Job Summary
Primarily responsible to oversee and manage the restaurant’s operation, supervise restaurant managers and service staff, conduct necessary training and provide the best service to the guests. Support the General Manager with the property day to day operations of the restaurant. Lead projects as well as providing support in financial, non F&B purchasing, inventory and contract negotiations, restaurant maintenance and company initiatives.

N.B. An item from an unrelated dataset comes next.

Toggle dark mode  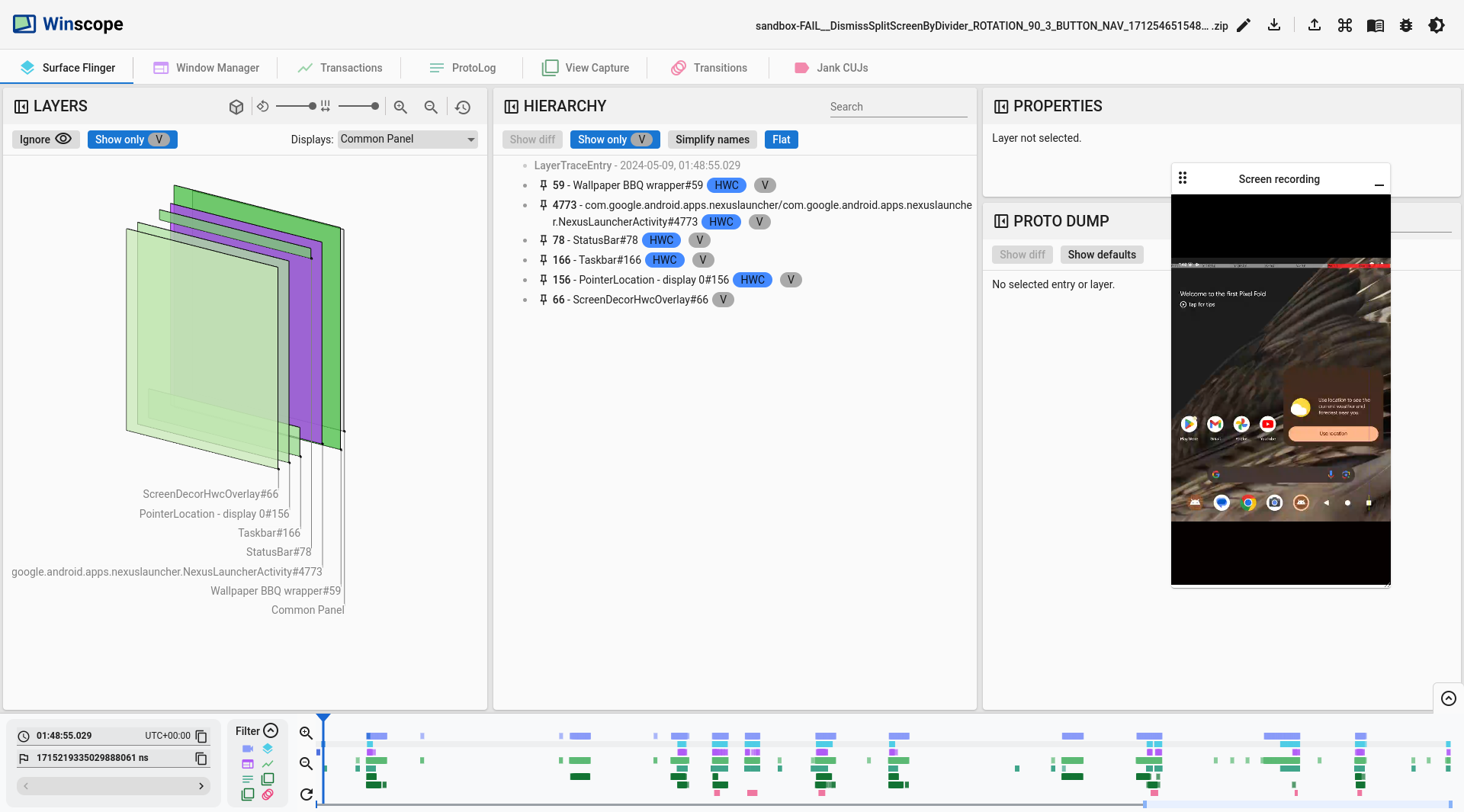point(1437,25)
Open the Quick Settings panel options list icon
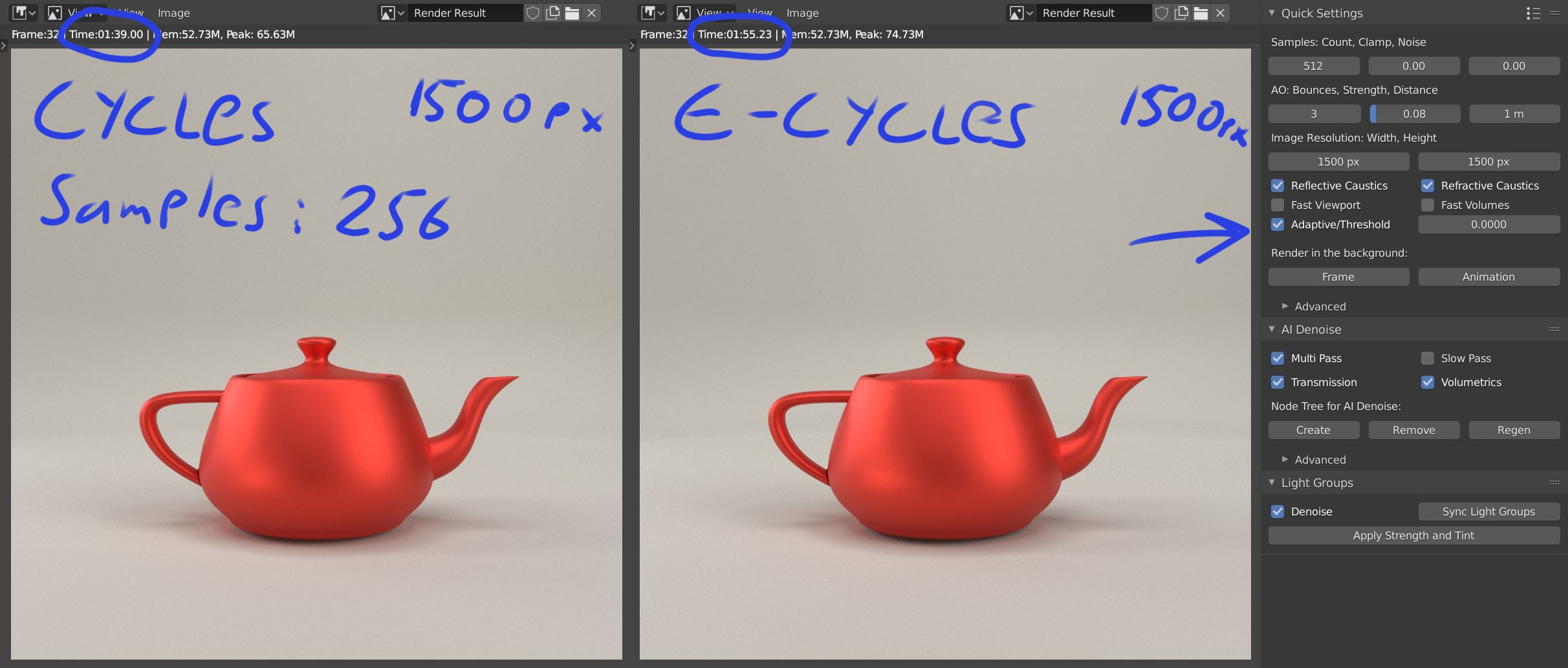The width and height of the screenshot is (1568, 668). (1534, 13)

All duties are to be performed in accordance with company policies, practices and procedures.
Essential Job Functions
- Ensure guest satisfaction by approaching every table and making sure the guest’s dining expectations have been met.
- Conduct daily pre-shift meetings and regular staff trainings.
- Train all employees on steps of service, sequence of service and hold them accountable to the standards.
- Maintain Food Line Check to constantly ensure all ticket times meet property established standards.
- Complete paperwork, daily reports and all other necessary financial analysis for the restaurant.
- Order products and supplies for the restaurant.
- Complete dinner reservations for VIP guests.
- Ensure daily operational tasks are performed and completed.
- Ensure equipment is in proper working order.
- Ensure all areas of the restaurant are constantly maintained for cleanliness.
- Monitor service levels in the dining room floor and adjust staffing as needed.
- Practice all necessary sanitation methods to ensure food safety standards are followed.
- Communicate via e-mail in a professional manner and follow computer use guidelines.
- Ensure necessary tools are provided to the staff.
- Ensure adequate staffing levels are maintained and control budgeted labor cost.
- Ensure departmental company policies are followed.
- Assist Manager in achieving service goals set forth by the property executives.
- Ensure all departmental & company policies are followed.
- Engage, entertain and inspire all who visit the restaurant.
- Perform other job related duties as assigned.
Operations Management/Capital Projects
- Planning/forecasting of weekly sales
- Expenses/projects including CAPEX
- Lead achievement of all performance metrics
- Lead restaurant to achieve financial goals, identify issues that need to be addressed, develop a plan to resolve issues and present findings/suggestions
- Projects set by general manager such as: chair re-upholstery, menu holder manufacturer
Property Operations
- Maintain restaurant cleanliness
- Identifies maintenance problems and communicates problems to General Manager and Engineering Supervisor
- Lead the monitoring of spending on all costs to include: contract services, repair and maintenance as well as supply costs
Purchasing & Inventory
- Leads weekly inventory counts and ensures weekly vendor orders are made and properly received
- Negotiates best price and rebates on all non Food & Beverage products
JOB REQUIREMENTS:
Required:
- At least 4 years of prior high-volume, fine dining Restaurant Manager or above restaurant experience.
- Basic computer skills including Word, Excel, Outlook and Access.
- Excellent customer service skills.
- Able to lead and mentor a team.
- Have interpersonal skills to deal effectively with all business contacts.
- Professional appearance and demeanor.
- Work varied shifts, including weekends and holidays.
- High school diploma or equivalent.
- Able to effectively communicate in English, in both written and oral forms.